What are the main challenges in the student housing sector? How do you overcome them?

Smith: As the sector continues to evolve, property lease-ups have become more competitive in markets that have seen significant supply added in a short period of time. To move past this challenge, it’s important to fully understand where your product stands relative to its peers. At CA, we break down our markets into submarkets based on location and quality of asset and make sure across the organization that we agree on the submarket assigned to each of our properties. It can also change year to year, so it’s important to continuously evaluate your product and its market position. 

Until 2012, the company’s focus was on student housing properties. What caused the expansion to other sectors?

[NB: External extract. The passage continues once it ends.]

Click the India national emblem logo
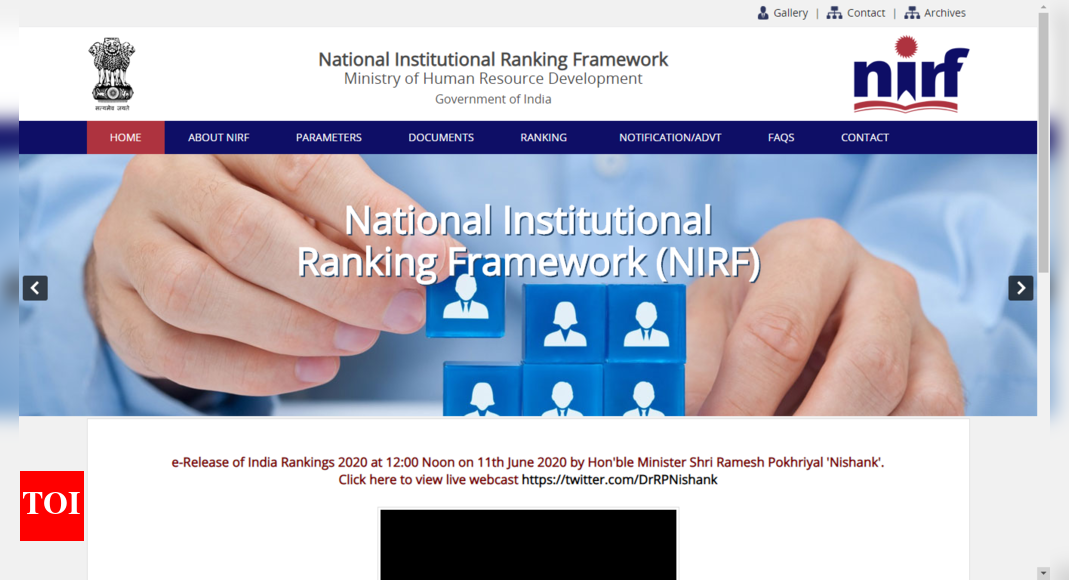This screenshot has height=580, width=1069. (x=111, y=74)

Smith: We look for corners of a sector where we can fill unmet demand with an offering that is differentiated without assuming too much risk. With the opening of each of our business lines, we think we’ve reinvented a segment of those markets in our own unique way. Whether through the location, size or design of our projects, or a combination of these elements, we try and swim upstream, leading the way into new territory. This approach has proven successful, allowing us to build a $7.8 billion portfolio that includes assets in student, senior living, multifamily, industrial, office and hospitality. This includes student and residential developments in South America and Europe.

What are your predictions for the student housing sector?

Smith: We will continue to see a leveling-off of new supply due to sector consolidation, along with rising land and construction costs. This will allow for attractive rent growth opportunities for those with the best located properties and the best product offering. I would also expect to see a continued influx of institutional capital—both domestic and foreign—entering the sector due to its recession-resilient qualities and stable, income-producing assets.

Space allocated to parking will continue to be reevaluated in pedestrian-to-campus locations and developers will contemplate using the space more efficiently as a service amenity, retail and/or additional apartments. Finally, smart home technology will continue to become more widely integrated into student residences. We’re already seeing this in the form of keyless entry and programmable settings for lighting, sound and temperature.